How to calculate $\int_{-\infty}^\infty\frac{e^x}{1+e^{3x}}dx$ using residues

Question

My original problem was this $$\int_0^\infty\frac1{1+x^3}dx$$I wanted to solve it using the Residue theorem, but the only integrals I could integrate using it are across the entire real line. So I made the substitution $u=\ln x$ to get $$I=\int_{-\infty}^\infty\frac{e^x}{1+e^{3x}}dx=\operatorname{Re}\left(2\pi i\sum_{k=\frac{\pi i}3+2n\pi i}\operatorname{Res}_{z=k}\left(\frac{e^z}{1+e^{3z}}\right)\right)$$By integration along the semicircular contour, and the integral along the arc is well-known to go to zero. These poles are of first order, so $$\operatorname{Res}_{z=k}\left(\frac{e^z}{1+e^{3z}}\right)=\lim_{z\rightarrow k}\frac{e^z(z-k)}{1+e^{3z}}=\frac1{3e^{2k}}$$So the answer should be $$I=\frac{2\pi}3\operatorname{Re}\left(\sum_{k=0}^\infty e^{-2(\pi i/3+2k\pi i)}\right)$$I know that the real answer is $I=\frac{2\pi}{3\sqrt 3}$ and so the infinite series must evaluate to $\frac1{\sqrt 3}$ for my answer to be right. However, according to Wolfram Alpha, the infinite series diverges. So I am not sure what exactly I have done wrong. I was thinking that maybe this is because I only need to choose $\frac{\pi i}3$ and $\pi i$ as poles, but I have no other idea.
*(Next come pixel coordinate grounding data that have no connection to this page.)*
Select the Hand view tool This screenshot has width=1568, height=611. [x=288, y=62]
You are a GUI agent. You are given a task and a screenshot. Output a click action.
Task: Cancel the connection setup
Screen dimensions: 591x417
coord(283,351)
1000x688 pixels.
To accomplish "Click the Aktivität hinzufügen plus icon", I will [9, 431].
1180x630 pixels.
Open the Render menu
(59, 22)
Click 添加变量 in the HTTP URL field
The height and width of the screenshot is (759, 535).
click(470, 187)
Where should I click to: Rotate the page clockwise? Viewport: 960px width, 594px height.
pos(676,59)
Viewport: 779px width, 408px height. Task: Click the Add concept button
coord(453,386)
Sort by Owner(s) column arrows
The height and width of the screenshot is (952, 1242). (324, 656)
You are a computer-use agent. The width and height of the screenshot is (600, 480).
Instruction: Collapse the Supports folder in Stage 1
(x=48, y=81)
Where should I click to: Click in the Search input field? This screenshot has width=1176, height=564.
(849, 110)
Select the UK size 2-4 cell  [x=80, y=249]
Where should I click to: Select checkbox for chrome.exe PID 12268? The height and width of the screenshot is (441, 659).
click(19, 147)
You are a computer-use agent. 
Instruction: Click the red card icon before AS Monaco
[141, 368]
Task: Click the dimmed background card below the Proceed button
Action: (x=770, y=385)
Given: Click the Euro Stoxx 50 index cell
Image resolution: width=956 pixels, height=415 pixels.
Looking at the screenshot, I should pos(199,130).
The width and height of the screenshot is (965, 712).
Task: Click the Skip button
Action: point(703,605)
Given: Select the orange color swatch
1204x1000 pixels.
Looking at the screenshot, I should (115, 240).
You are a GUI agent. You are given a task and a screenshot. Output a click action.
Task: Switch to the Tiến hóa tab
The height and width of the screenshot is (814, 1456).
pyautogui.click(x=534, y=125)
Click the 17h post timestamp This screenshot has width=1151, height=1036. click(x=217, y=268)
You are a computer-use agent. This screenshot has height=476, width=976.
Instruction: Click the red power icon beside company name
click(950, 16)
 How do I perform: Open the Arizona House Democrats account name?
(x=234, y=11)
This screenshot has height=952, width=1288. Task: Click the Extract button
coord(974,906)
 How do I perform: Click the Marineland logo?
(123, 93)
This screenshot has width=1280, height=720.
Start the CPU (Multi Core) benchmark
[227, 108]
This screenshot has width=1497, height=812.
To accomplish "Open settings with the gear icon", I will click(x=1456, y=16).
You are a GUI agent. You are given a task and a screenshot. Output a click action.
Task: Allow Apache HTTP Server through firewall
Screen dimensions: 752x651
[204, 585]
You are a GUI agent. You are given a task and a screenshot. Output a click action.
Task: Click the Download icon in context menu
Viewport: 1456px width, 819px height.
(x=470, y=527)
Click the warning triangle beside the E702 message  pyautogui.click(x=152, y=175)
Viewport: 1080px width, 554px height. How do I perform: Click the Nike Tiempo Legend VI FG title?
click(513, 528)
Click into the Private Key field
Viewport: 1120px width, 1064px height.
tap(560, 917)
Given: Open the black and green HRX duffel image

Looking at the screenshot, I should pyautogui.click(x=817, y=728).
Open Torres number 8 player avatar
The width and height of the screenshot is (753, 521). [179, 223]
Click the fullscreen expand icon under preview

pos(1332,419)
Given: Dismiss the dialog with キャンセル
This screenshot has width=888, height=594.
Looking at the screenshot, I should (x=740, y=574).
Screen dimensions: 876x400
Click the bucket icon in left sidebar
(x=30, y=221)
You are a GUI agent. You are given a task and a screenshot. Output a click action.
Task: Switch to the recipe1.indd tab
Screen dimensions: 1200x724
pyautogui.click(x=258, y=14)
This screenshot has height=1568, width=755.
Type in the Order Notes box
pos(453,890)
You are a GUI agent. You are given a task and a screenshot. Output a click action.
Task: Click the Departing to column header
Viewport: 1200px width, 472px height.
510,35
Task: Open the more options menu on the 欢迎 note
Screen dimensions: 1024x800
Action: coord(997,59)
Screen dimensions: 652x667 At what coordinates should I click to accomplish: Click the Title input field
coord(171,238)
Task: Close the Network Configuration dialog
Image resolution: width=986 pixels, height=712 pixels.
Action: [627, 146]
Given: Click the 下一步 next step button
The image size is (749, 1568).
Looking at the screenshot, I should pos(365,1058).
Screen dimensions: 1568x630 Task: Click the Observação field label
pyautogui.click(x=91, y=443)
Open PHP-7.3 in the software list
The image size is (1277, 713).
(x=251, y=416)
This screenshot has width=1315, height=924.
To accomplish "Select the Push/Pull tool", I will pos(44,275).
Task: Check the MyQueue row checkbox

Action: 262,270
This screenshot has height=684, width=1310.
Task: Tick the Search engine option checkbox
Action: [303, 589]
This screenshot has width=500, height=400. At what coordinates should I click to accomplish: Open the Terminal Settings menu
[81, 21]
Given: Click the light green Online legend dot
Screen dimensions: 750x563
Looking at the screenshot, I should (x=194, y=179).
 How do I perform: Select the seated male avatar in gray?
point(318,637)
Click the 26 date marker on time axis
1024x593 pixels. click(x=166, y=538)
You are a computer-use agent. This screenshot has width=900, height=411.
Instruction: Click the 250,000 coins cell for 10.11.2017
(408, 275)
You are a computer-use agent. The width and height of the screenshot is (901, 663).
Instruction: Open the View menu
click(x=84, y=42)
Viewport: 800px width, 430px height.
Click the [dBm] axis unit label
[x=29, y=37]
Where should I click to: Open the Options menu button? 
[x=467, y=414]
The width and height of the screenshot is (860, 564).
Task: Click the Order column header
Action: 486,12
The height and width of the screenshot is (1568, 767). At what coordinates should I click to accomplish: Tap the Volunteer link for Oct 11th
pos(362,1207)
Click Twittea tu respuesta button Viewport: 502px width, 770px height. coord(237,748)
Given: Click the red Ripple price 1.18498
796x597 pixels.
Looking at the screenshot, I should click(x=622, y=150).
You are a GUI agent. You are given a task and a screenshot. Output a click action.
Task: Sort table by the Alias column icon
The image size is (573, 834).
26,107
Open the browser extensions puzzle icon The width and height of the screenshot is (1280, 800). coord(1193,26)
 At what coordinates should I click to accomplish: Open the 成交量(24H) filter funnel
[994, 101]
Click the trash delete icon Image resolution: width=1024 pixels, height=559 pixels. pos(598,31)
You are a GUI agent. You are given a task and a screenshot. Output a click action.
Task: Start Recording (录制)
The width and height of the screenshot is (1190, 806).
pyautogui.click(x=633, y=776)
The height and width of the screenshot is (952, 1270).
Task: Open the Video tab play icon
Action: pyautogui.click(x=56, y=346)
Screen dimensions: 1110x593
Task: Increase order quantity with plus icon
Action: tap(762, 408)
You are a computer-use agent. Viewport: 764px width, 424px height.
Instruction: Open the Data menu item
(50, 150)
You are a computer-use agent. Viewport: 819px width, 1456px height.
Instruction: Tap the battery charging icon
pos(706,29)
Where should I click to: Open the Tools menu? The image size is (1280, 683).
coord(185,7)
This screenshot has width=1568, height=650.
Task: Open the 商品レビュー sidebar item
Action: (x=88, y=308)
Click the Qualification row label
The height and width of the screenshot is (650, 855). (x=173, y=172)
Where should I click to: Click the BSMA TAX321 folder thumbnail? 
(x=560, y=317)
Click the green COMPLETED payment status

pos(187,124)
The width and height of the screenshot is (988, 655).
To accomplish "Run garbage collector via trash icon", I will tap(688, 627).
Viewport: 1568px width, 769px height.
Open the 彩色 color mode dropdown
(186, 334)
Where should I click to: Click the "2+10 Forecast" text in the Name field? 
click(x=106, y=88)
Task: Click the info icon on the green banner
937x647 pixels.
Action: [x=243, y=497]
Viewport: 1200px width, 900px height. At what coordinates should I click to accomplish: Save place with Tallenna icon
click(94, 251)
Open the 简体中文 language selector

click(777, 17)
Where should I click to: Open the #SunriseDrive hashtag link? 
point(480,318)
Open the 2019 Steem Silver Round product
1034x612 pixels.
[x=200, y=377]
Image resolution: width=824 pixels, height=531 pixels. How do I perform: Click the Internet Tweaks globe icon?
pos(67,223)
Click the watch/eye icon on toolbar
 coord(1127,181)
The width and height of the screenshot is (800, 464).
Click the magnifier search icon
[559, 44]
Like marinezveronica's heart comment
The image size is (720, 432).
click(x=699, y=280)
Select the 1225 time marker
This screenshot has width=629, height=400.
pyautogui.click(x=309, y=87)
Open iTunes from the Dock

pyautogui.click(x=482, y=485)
Edit: It is very clear that my question is not a duplicate because I am wondering why my answer diverges while the duplicate only asks for how to solve it. I added tags to make it clear.

Answer 1

There are a few mistakes here. I propose a way to correctly use contour integration - using the integrand in the form you give - at the bottom of the post.

More important points:

It is not true that the residue theorem can only come in handy for integrals over the whole real line. That remark applies for the semicircular contour method but there are others; my personal favourite way to integrate (when it applies) is to use a dogbone or Hankel contour method and these may appear even for bounded domains like $[-1,1]$.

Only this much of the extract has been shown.